作为第一次尝试,我创建了一个InputStream类似的:

class MyInputStream(data: Stream[Byte]) extends InputStream {
  private val iterator = data.iterator
  override def read(): Int = if (iterator.hasNext) iterator.next else -1
}

Then I use Apache Commons to write the file:

然后我使用 Apache Commons 来写文件:

val source = new MyInputStream(dataStream)
val target = new FileOutputStream(file)
try {
  IOUtils.copy(source, target)
} finally {
  target.close
}

This works, but I'm not too happy with the performance. I'm guessing that calling MyInputStream.readfor every byte introduces a lot of overhead. Is there a better way?

这有效,但我对性能不太满意。我猜想调用MyInputStream.read每个字节会带来很多开销。有没有更好的办法?

采纳答案by Steve Waldman

You might (or might not!) be mistaken that the read side is the source of your performance troubles. It could be the fact that you are using an unbuffered FileOutputStream(...), forcing a separate system call for every byte written.

您可能(也可能不会!)误认为读取端是性能问题的根源。可能是因为您正在使用无缓冲的 FileOutputStream(...),强制对每个写入的字节进行单独的系统调用。

Here's my take, quick 'n simple:

这是我的看法,快速简单:

def writeBytes( data : Stream[Byte], file : File ) = {
  val target = new BufferedOutputStream( new FileOutputStream(file) );
  try data.foreach( target.write(_) ) finally target.close;
}

回答by Aphex

I'd recommend the java.nio.filepackage. With Files.writeyou can write Arrays of Bytes to a Pathconstructed from a filename.

我会推荐这个java.nio.file包。随着Files.write你可以写ArrayBytes到一个Path从一个文件名构成。

It's up to you how to provide the Bytes. You can turn the Streaminto an Arraywith .toArrayor you can takebytes off the stream one (or a handful) at a time and turn them into arrays.

如何提供Bytes取决于您。您可以将Stream转换为Arraywith .toArray,也可以take一次从流中取出一个(或少量)字节并将它们转换为数组。

Here's a simple code block demonstrating the .toArraymethod.

这是一个演示该.toArray方法的简单代码块。

import java.nio.file.{Files, Paths}

val filename: String = "output.bin"
val bytes: Stream[Byte] = ...
Files.write(Paths.get(filename), bytes.toArray)

回答by Arne Claassen

Given that StreamIteratorreading one byte at a time might be the bottleneck, I've devised a way to write a stream to anOutputStreamthat does not rely on it and is hopefully more efficient:

考虑到一次StreamIterator读取一个字节可能是瓶颈,我设计了一种将流写入OutputStream不依赖它的方法,希望能更有效:

object StreamCopier {
  def copy(data: Stream[Byte], output: OutputStream) = {
    def write(d: Stream[Byte]): Unit = if (d.nonEmpty) {
      val (head, tail) = d.splitAt(4 * 1024)
      val bytes = head.toArray
      output.write(bytes, 0, bytes.length)
      write(tail)
    }
    write(data)
  }
}

EDIT:Fixed a bug by replacing datawith dinside the tail-recursive writefunction.

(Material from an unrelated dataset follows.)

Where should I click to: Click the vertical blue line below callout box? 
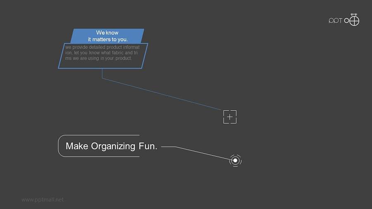pos(102,74)
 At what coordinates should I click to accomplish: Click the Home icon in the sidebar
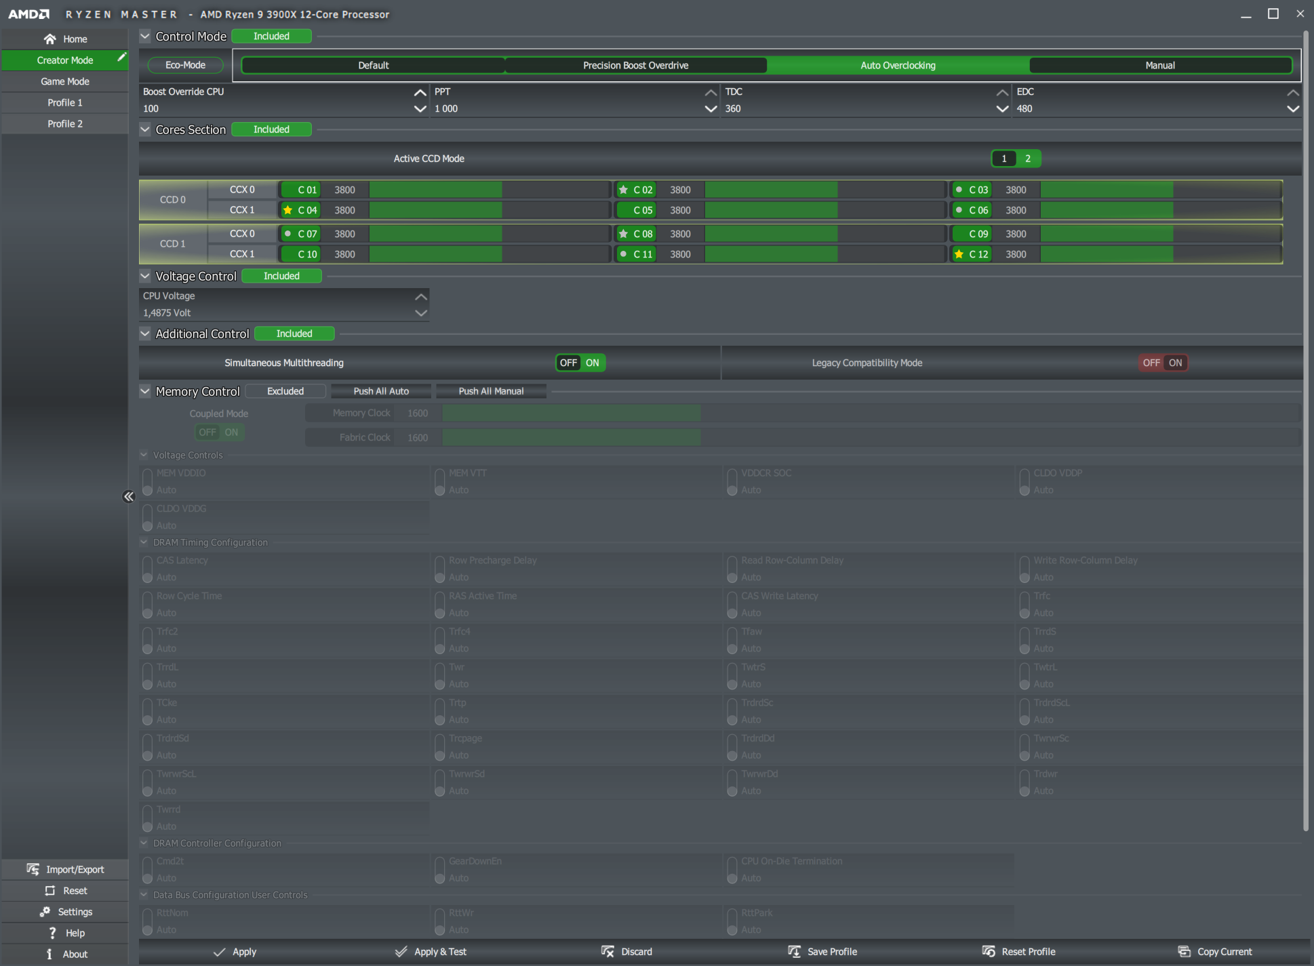coord(49,39)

编辑:通过替换修正了datad所述尾递归内部write功能。

This approach uses a recursive approach via splitAtto split the stream into the first ~4K and the remainder, write that head it to the OutputStreamand recurse on the tail of the stream, until splitAtreturns an empty stream.

这种方法使用递归方法通过splitAt将流拆分为第一个 ~4K 和其余部分,将其写入流的头部OutputStream并在流的尾部递归,直到splitAt返回一个空流。

Since you have performance benchmarks in place, i'll leave it to you to judge if that turns out to be more efficient.

由于您已经制定了性能基准,我将让您来判断这是否更有效。

回答by Arne Claassen

You should implement the bulk read override in your InputStream implementation:

您应该在 InputStream 实现中实现批量读取覆盖:

override def read(b: Array[Byte], off: Int, len: Int)

IOUtils.copyuses that signature to read/write in 4K chunks.

IOUtils.copy使用该签名以 4K 块读取/写入。